Najlepsza kombinacja występuje wówczas, gdy np. znany aktor decyduje się na napisanie książki rękami dobrego pisarza lub dziennikarza. Wtedy obaj zainteresowani spotykają się na kilku sesjach, podczas których rozmawiają na temat gwiazdy, a pisarz zadaje pytanie i próbuje wyciągnąć jeszcze więcej ciekawych wątków. Następnie rola bohatera się kończy i cała odpowiedzialność spoczywa teraz na osobie, która musi to wszystko zebrać w całość. Takie autobiografie czyta się zdecydowanie najlepiej. Gdy książka jest dobrze napisana to czytelnik bez problemu może wyczuć  się w emocje znanej osobistości z konkretnych okresów jego życia, a także poznać mniej znane smaczki, których nie znajdziemy w „statystycznych” biografiach. Nikt przecież nie chce czytać książki o Micku Jaggerze, gdzie najważniejszą informację będzie liczba zagranych koncertów lub wydawnictw płytowych na jego koncie. To wszystko można bowiem znaleźć w Internecie. Biografia (bądź autobiografia) musi uderzać czytelnika przede wszystkim mnogością anegdot i informacji, których wcześniej nigdzie nie publikowano.
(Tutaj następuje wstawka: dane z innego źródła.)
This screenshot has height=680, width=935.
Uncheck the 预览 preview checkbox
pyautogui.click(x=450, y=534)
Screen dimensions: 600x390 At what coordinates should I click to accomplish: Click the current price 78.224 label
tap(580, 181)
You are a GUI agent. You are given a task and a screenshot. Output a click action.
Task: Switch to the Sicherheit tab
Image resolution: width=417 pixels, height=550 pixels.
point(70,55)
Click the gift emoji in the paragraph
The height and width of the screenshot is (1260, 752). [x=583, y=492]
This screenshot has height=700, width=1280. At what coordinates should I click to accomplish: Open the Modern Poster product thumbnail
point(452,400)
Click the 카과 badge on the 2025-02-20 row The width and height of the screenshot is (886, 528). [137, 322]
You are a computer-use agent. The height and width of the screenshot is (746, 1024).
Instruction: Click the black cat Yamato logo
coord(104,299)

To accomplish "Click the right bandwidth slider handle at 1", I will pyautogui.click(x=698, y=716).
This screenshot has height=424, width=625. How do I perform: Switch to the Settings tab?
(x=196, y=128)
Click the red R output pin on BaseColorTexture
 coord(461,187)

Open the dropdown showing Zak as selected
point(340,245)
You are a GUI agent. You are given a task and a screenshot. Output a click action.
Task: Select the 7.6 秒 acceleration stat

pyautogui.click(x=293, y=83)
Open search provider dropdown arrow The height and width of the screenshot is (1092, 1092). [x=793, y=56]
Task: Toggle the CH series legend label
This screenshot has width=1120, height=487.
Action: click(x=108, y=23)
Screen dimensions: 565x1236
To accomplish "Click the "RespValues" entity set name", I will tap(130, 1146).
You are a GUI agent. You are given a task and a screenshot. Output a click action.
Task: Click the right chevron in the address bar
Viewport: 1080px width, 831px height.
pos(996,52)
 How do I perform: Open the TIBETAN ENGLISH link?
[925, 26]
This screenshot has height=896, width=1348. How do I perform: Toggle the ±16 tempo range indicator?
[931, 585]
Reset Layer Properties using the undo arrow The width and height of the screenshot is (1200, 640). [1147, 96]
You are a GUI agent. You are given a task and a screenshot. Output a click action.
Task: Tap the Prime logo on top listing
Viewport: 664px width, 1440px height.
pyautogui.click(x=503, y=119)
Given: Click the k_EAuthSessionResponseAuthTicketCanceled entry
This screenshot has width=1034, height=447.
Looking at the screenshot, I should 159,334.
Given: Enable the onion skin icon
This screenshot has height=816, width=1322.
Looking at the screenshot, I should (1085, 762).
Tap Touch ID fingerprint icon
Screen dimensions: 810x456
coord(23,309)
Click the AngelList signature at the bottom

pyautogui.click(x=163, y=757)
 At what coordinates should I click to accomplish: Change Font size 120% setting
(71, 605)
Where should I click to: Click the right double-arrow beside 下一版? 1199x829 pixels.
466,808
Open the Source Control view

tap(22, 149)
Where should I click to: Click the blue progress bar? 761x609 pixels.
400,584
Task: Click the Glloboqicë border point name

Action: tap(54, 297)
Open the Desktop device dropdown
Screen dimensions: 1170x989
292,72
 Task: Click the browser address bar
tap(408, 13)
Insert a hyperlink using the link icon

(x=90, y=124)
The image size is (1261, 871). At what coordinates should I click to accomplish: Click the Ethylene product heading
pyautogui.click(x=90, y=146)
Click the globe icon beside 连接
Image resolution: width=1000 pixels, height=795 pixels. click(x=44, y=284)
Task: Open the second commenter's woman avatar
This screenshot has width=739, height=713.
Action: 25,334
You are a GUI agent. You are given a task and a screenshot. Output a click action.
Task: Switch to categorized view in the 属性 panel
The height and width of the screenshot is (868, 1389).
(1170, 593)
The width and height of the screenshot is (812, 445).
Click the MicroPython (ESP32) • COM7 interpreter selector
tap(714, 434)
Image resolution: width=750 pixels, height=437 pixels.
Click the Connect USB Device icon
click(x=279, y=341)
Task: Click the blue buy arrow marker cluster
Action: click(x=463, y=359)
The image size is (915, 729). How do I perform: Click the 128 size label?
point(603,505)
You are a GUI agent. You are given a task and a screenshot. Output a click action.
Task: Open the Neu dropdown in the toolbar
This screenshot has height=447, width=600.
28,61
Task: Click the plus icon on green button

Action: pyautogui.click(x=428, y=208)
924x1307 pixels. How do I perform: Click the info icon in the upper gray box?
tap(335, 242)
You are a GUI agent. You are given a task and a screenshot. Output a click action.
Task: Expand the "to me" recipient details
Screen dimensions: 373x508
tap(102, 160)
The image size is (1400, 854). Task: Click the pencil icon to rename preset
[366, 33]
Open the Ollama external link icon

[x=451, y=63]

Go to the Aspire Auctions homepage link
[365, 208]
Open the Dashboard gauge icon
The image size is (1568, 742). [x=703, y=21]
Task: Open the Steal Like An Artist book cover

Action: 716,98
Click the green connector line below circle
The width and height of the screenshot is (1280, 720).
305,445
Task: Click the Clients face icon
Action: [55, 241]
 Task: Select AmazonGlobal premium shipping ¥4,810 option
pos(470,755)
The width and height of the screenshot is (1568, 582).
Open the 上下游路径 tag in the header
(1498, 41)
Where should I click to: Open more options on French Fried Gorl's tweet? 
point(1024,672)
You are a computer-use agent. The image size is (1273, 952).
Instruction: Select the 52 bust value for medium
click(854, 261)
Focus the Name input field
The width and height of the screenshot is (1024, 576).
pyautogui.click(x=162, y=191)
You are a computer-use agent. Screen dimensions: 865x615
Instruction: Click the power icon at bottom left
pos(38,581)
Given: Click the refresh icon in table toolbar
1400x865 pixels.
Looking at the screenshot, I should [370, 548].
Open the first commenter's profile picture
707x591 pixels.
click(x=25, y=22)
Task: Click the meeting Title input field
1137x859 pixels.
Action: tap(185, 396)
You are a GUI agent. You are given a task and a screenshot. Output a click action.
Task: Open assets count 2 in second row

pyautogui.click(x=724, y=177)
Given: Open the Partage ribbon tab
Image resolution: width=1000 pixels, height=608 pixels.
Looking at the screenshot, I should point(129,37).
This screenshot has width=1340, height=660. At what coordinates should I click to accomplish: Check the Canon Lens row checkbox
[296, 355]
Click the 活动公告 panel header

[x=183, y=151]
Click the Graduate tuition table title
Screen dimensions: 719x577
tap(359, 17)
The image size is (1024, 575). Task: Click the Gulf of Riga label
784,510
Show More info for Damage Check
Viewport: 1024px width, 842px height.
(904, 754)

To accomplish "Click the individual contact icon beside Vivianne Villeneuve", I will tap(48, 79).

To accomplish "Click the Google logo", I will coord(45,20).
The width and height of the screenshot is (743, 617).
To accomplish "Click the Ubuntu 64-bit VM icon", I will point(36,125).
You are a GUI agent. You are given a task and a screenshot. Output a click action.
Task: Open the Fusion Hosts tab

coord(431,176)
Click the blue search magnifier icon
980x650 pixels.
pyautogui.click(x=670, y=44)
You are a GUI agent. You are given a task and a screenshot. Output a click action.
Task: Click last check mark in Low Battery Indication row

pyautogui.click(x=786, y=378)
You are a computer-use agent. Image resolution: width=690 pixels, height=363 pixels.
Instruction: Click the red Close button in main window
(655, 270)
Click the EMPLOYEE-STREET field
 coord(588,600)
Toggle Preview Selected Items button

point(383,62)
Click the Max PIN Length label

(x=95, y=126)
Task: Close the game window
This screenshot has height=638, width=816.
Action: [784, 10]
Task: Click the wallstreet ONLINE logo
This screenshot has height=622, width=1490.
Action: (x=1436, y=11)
Książki biograficzne i ich istotne elementy

Istotnym elementem książek biograficznych jest zdecydowanie forma narracji. To powinno decydować, czy w ogóle weźmiemy taką książkę do ręki. Jeśli czytamy biografię charakterystycznej postaci, dla przykładu niech to będzie Keith Richards z Rolling Stones, to znając chodź trochę gitarzystę tego legendarnego już zespołu, chcemy czytać książkę napisaną adekwatnym językiem. Nie wchodzi  zatem w rachubę zamiana wulgaryzmów na bardziej przystępne słowa. „Ja pie*****e” jest dużo bardziej pożądane niż miałkie „o kurczę” (swoją drogą ciekawe czy Richards kiedykolwiek tak powiedział). W jego książce „Życie” epitety wypełniają bowiem kilkaset stron. W jakimkolwiek innym przypadku czytanie miałkiej biografii, nawet największego skandalisty będzie stratą czasu. Język i dobór słów bardzo zależny jest od pisarza tworzącego książkę i w ostatecznym kształcie powinien jak najdokładniej odwzorować emocje gwiazdy, którą opisuje. Czy ktoś wyobraża sobie, że Mike Tyson w biografii nazywałby tylną część ciała „pupą”? No właśnie. Na szczęście w jego wspomnieniach wszystko jest w najlepszym porządku.

Książki biograficzne ukazują się również w formie „wywiadu rzeka” i to jest dobra forma do zapoznania się z konkretną postacią. W grę wchodzi tylko jeden ważny czynnik, czy dany bohater ma coś ciekawego do powiedzenia?